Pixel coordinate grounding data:
BEGIN

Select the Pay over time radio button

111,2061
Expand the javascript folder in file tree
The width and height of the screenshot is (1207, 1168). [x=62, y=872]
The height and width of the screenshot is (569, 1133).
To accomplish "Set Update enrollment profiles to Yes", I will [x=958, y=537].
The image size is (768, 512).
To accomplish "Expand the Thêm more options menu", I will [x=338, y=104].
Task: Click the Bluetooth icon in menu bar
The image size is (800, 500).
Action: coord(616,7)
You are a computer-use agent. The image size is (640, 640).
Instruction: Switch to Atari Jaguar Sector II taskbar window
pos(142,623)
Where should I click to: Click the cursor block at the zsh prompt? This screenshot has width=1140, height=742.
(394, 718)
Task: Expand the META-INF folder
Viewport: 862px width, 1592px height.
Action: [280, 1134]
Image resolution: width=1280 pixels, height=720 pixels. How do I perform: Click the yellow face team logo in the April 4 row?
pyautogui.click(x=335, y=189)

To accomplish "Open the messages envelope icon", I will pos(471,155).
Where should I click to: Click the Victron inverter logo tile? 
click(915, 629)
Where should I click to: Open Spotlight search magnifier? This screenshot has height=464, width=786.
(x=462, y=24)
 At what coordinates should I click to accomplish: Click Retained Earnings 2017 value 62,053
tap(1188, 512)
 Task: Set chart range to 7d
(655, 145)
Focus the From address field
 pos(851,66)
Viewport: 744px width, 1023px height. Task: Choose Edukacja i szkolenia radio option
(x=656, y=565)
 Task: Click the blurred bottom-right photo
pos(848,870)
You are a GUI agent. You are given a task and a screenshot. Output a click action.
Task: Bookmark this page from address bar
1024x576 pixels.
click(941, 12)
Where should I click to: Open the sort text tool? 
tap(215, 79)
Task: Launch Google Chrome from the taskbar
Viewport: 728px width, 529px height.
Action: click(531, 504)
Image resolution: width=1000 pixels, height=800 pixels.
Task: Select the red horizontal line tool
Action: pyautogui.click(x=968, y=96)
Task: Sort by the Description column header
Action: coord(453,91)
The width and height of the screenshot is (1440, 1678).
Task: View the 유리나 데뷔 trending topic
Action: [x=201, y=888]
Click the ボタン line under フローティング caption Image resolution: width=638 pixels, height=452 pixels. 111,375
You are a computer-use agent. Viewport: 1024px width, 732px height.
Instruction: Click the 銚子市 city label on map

END

Instructions to follow: Reproduce the entries above in full, precisely as written.

Response to the exercise:
Select the Pay over time radio button

111,2061
Expand the javascript folder in file tree
The width and height of the screenshot is (1207, 1168). [x=62, y=872]
The height and width of the screenshot is (569, 1133).
To accomplish "Set Update enrollment profiles to Yes", I will [x=958, y=537].
The image size is (768, 512).
To accomplish "Expand the Thêm more options menu", I will [x=338, y=104].
Task: Click the Bluetooth icon in menu bar
The image size is (800, 500).
Action: coord(616,7)
You are a computer-use agent. The image size is (640, 640).
Instruction: Switch to Atari Jaguar Sector II taskbar window
pos(142,623)
Where should I click to: Click the cursor block at the zsh prompt? This screenshot has width=1140, height=742.
(394, 718)
Task: Expand the META-INF folder
Viewport: 862px width, 1592px height.
Action: [280, 1134]
Image resolution: width=1280 pixels, height=720 pixels. How do I perform: Click the yellow face team logo in the April 4 row?
pyautogui.click(x=335, y=189)

To accomplish "Open the messages envelope icon", I will pos(471,155).
Where should I click to: Click the Victron inverter logo tile? 
click(915, 629)
Where should I click to: Open Spotlight search magnifier? This screenshot has height=464, width=786.
(x=462, y=24)
 At what coordinates should I click to accomplish: Click Retained Earnings 2017 value 62,053
tap(1188, 512)
 Task: Set chart range to 7d
(655, 145)
Focus the From address field
 pos(851,66)
Viewport: 744px width, 1023px height. Task: Choose Edukacja i szkolenia radio option
(x=656, y=565)
 Task: Click the blurred bottom-right photo
pos(848,870)
You are a GUI agent. You are given a task and a screenshot. Output a click action.
Task: Bookmark this page from address bar
1024x576 pixels.
click(941, 12)
Where should I click to: Open the sort text tool? 
tap(215, 79)
Task: Launch Google Chrome from the taskbar
Viewport: 728px width, 529px height.
Action: click(531, 504)
Image resolution: width=1000 pixels, height=800 pixels.
Task: Select the red horizontal line tool
Action: pyautogui.click(x=968, y=96)
Task: Sort by the Description column header
Action: coord(453,91)
The width and height of the screenshot is (1440, 1678).
Task: View the 유리나 데뷔 trending topic
Action: [x=201, y=888]
Click the ボタン line under フローティング caption Image resolution: width=638 pixels, height=452 pixels. 111,375
You are a computer-use agent. Viewport: 1024px width, 732px height.
Instruction: Click the 銚子市 city label on map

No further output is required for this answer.